═══ PROVIDED TEXT

## Stable Diffusion with Diffusers

Stable Diffusion is a text-to-image latene diffusion model created by the researchers and engineers from CompVis, Stability AI and LAION. It is trained on 512x512 images from a subset of the LAION-5B database. This model uses a frozen CLIP ViT-L/14 text encoder to condition the model on text prompts. With its 860M Unet and 123M text encoder, the model is realatively lightweight and can run on many consumer GPUs.

LAION-5B is the largest, freely accessible multi-model dataset that currently exists.

Here we use Stable Diffusion witht the 🤗 diffusers library, explain how the model works and finally dive a bit deeper into how diffusers allows once to customize the image generation pipeline. 

### How to use StableDiffusionPipeline

First, please make sure you are using a GPU runtime to run this notebook, so inference is much faster. If the following commend fails, use the `Runtime` menu above and select `Change runtime type`.

In [None]:
import os, platform

torch_device = 'cpu'

if 'kaggle' in os.environ.get('KAGGLE_URL_BASE', 'localhost'):
    torch_device = 'cuda'
else:
    torch_device = 'mps' if platform.system() == 'Darwin' else 'cpu'

In [None]:
torch_device

In [None]:
os.environ['PYTORCH_ENABLE_MPS_FALLBACK'] = '1'

Next, you should install diffusers as well scipy, ftfy and transformers.accelerate is used to achieve much faster loading.

In [None]:
!pip install --upgrade git+https://github.com/huggingface/diffusers.git

In [None]:
!pip install transformers scipy ftfy accelerate

### Stable Diffusion Pipeline

`StableDiffusionPipeline` is an end-to-end inference pipeline that you can yse to generate images from text with just a few lines of code.

In [None]:
import torch
from diffusers import StableDiffusionPipeline, DPMSolverMultistepScheduler

repo_id = 'stabilityai/stable-diffusion-2-1'
pipe = StableDiffusionPipeline.from_pretrained(repo_id, torch_dtype=torch.float16)
pipe.scheduler = DPMSolverMultistepScheduler.from_config(pipe.scheduler.config)

In [None]:
pipe = pipe.to(torch_device)

In [None]:
prompt ='house, shot 35 mm, realism, octane render, 8k, trending on artstation, 35 mm camera, unreal engine, hyper detailed, photo - realistic maximum detail, volumetric light, realistic matte painting, hyper photorealistic, trending on artstation, ultra - detailed, realistic'
negative_prompt='BadDream, (UnrealisticDream:1.3)'

image = pipe(prompt=prompt, negative_prompt=negative_prompt).images[0] # image here is in [PIL format](https://pillow.readthedocs.io/en/satble/)

# Now to display an image you can either save it such as:
image

### [Seed](https://aisuko.gitbook.io/wiki/ai-techniques/stable-diffusion/the-important-parameters-for-stunning-ai-image#seed)

Running the above cell multiple times will give you a different image every time. If you want deterministic output you can pass a random seed to the pipeline. Every time you use the same you will have the same image result.

In [None]:
import torch

generator = torch.Generator(torch_device).manual_seed(5775709)

══════
═══ SOURCE MATERIAL

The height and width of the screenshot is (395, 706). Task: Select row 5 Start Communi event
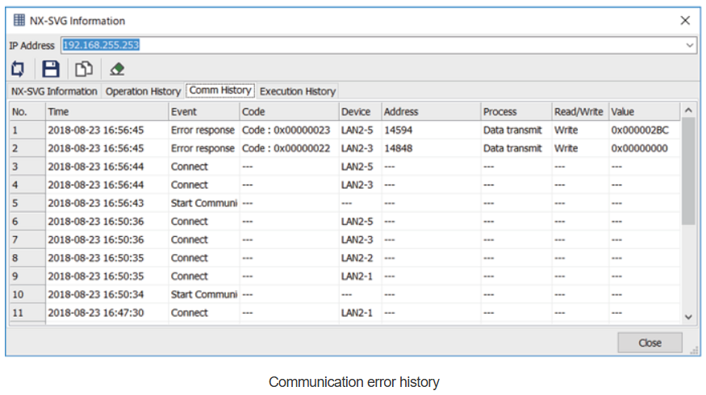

══════

Repeat the part of the Stable Diffusion text above that falls between "Stable Diffusion is" and "many consumer GPUs.", inclusive.

Stable Diffusion is a text-to-image latene diffusion model created by the researchers and engineers from CompVis, Stability AI and LAION. It is trained on 512x512 images from a subset of the LAION-5B database. This model uses a frozen CLIP ViT-L/14 text encoder to condition the model on text prompts. With its 860M Unet and 123M text encoder, the model is realatively lightweight and can run on many consumer GPUs.